No one knows when and how humans learned to use fire for cooking. The carbon tests of an old oven found in Egypt revealed it to be half a million-year-old. Use of fire in cooking is disputed as no other remains of oven, bones, or burnt food have so far been discovered by Archeologists so far. There are several speculations – a few of them are pure imagination. For instance, one written story by Charles Lamb – a British writer pertains to a shepherd from China called Hochi whose son Bobo was fond of playing with fire. One day, when Hochi had gone out to graze his sheep, Bobo’s mischief put their hut on fire. It got completely burnt along with a piglet. Bobo panicked and did not know what to do. However soon, the aroma apparently emanating from the burnt piglet spread around. Bobo pierced his finger in its body. The hot body burnt his finger, so he put it in his mouth. The roasted piglet’s flesh stuck to his finger tasted so delicious that he began to eat pieces from the stomach of piglet. It was a surprise for him, as though the family had been eating raw pigs for years; surprisingly the meat had never tasted so delicious before.
When he returned Hochi furious that Bobo had not only burnt down the hut but was eating roasted meat. So Bobo took a piece of the meat closer to his father’s mouth. The aroma made Hochi also take a bite. In no time, both of them finished eating the entire pig. There after they regularly set fire to their huts with piglet tied inside and enjoyed the newly discovered process of roasting meal but without revealing to others if their settlement.
But the regular fires in their hut around curiosity in the settlement and everyone discovered how to make the meat more palatable, easy to digest and provide energy more comfortably.
Every intake of eatables involves an intricate process of digestion; the digestive system has to work hard to extract proteins and carbohydrates from food. But enzymes can work comfortably if the lactose are softened.
In the past humans and other primates, used to hunt and eat the flesh of their prey raw; hence there was no fixed time for meals. As soon as meat became available, it was put in the mouth and chewed for hours to soften the tissues before they reach intestines. Hence mouth continued to be active even while they attended to other activities.

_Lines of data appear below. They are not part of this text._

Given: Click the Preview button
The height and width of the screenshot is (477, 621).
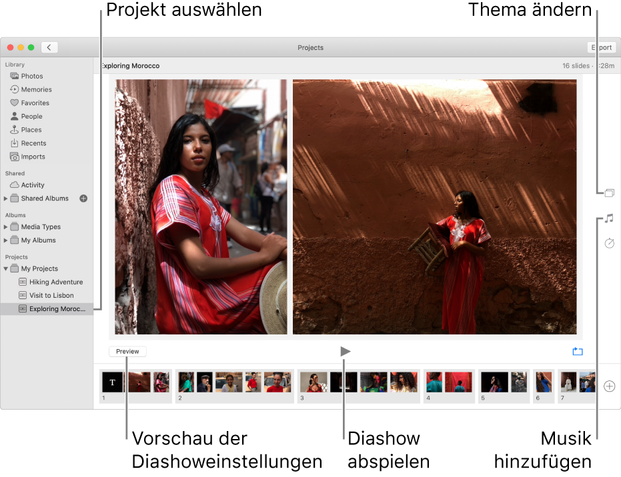Looking at the screenshot, I should [127, 351].
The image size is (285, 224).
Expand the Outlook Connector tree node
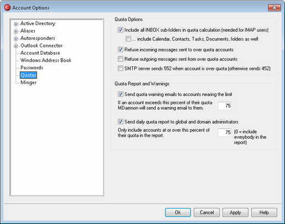pyautogui.click(x=16, y=46)
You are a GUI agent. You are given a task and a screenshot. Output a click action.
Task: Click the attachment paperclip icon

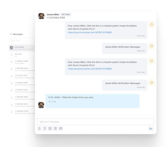(x=39, y=129)
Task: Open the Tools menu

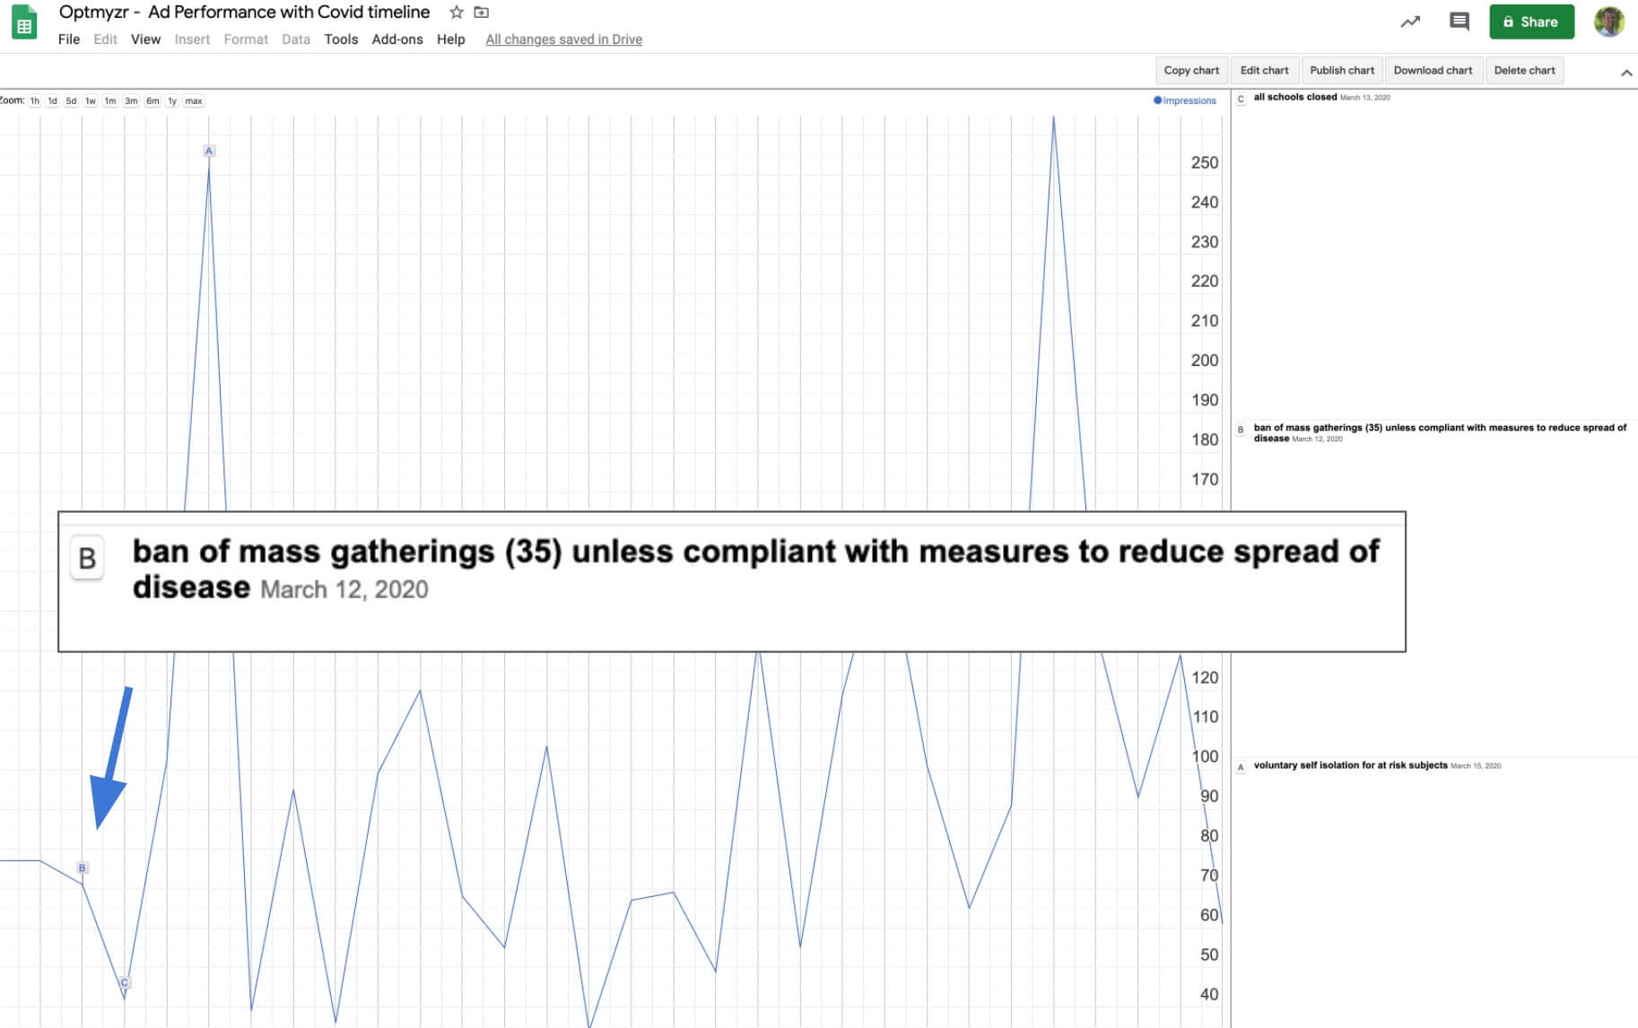Action: [341, 39]
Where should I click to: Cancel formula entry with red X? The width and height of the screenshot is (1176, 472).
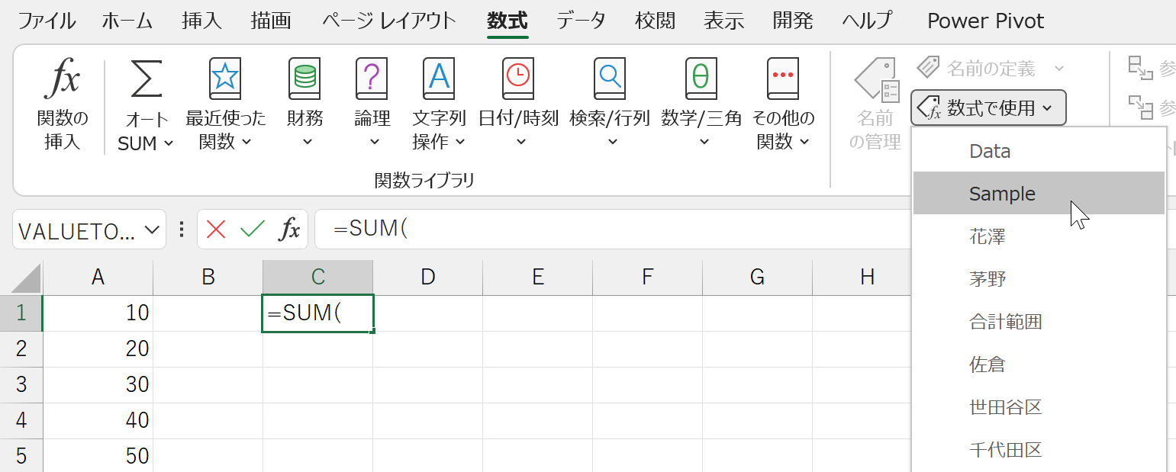(216, 230)
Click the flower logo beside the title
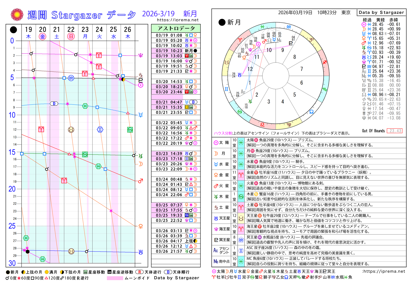 pos(17,15)
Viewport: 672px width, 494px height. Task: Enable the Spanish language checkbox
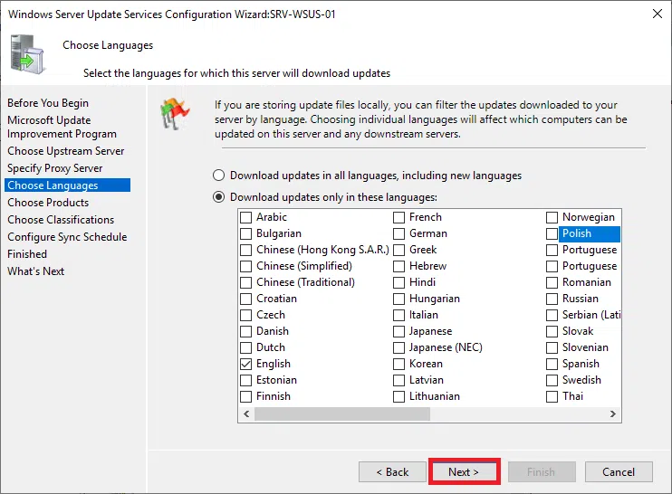tap(552, 364)
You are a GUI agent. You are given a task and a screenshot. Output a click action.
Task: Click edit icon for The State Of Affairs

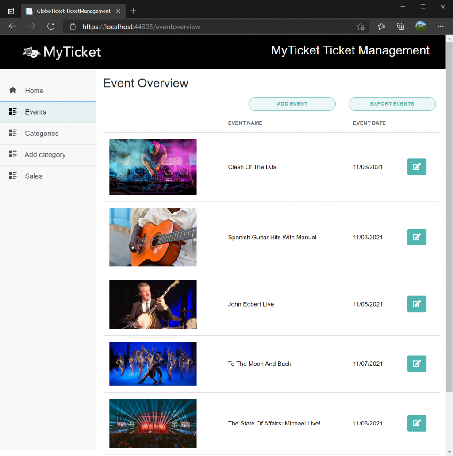click(416, 423)
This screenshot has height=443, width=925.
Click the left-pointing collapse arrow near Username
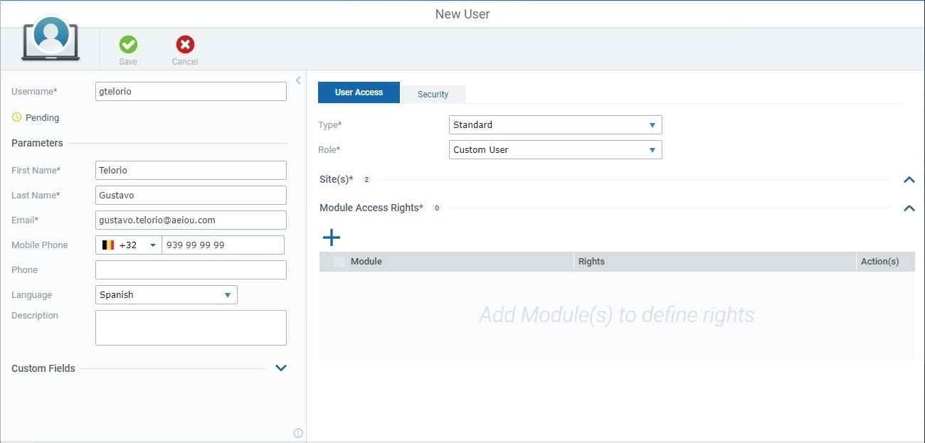[x=297, y=80]
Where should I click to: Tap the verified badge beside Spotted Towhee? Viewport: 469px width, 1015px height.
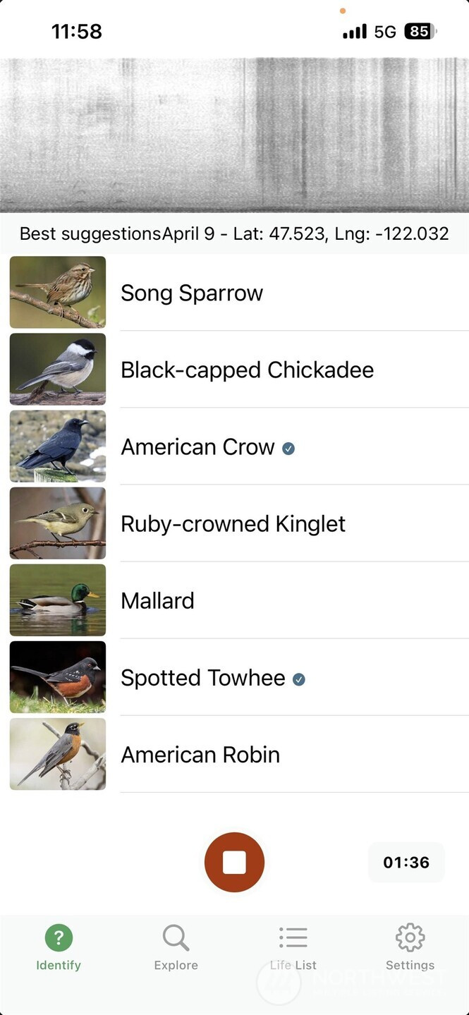(x=299, y=679)
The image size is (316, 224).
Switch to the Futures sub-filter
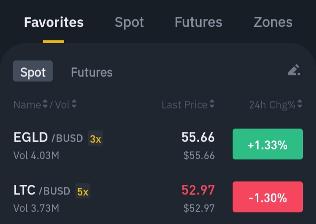[92, 72]
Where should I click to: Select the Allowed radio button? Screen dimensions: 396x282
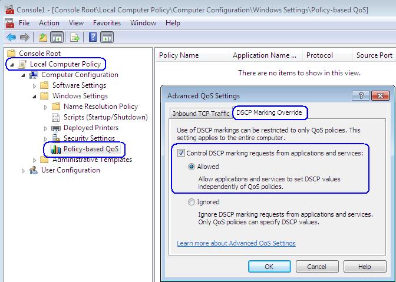pos(192,167)
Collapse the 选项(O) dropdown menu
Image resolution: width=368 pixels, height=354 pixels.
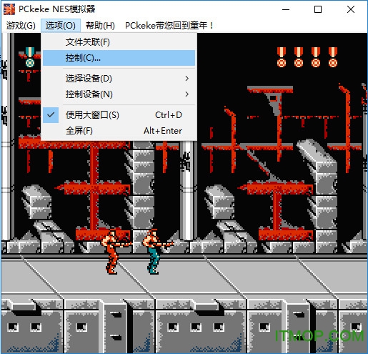(61, 26)
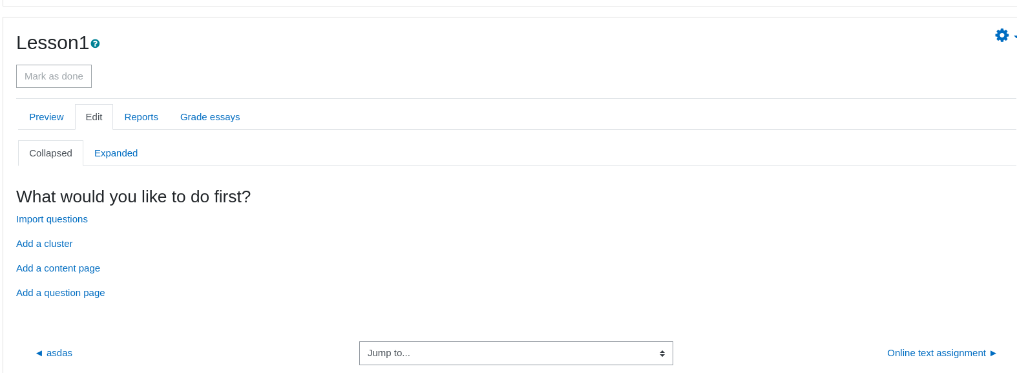Viewport: 1017px width, 373px height.
Task: Click the Import questions link
Action: click(x=52, y=219)
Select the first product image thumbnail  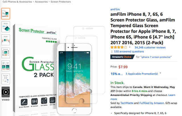(6, 14)
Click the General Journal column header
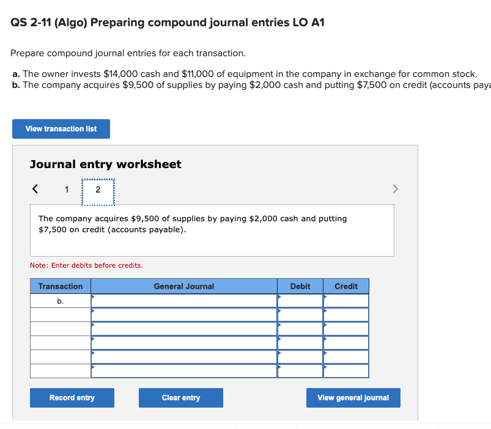 [183, 286]
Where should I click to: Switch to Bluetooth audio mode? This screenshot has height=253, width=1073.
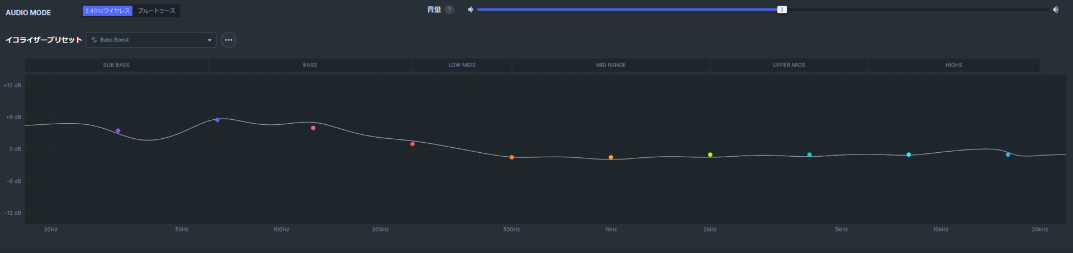pyautogui.click(x=156, y=11)
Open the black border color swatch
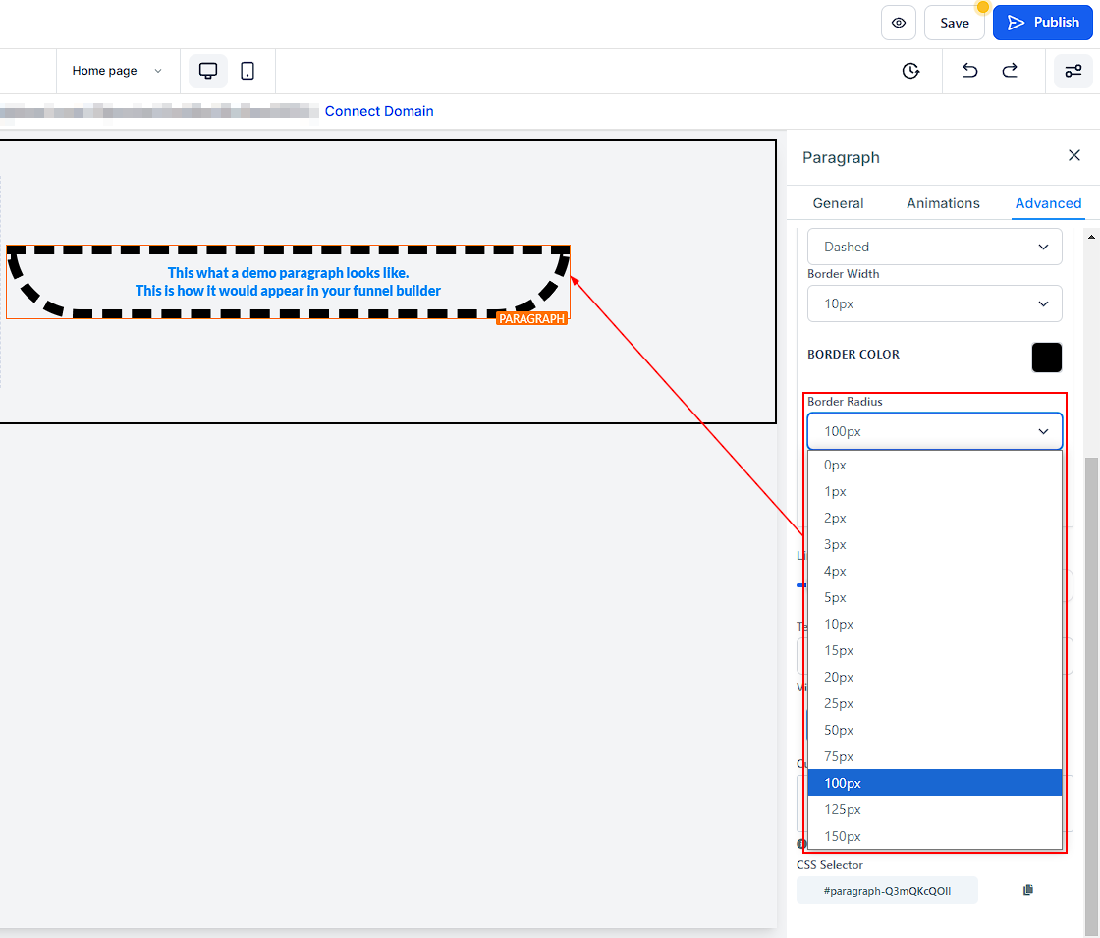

But the accidental discovery of fire provided to human softened pieces of meat that was easy to digest without putting excessive load on the internal digestive system. An interesting study on the food habits reveals that Chimpanzees continue to chew their food the whole day and have exactly 18 minutes of spare for hunting whereas humans are spared hours to attend to other activities.
Cooking has considerably reduced the time humans spent on biting, chewing and trying to digest their meals.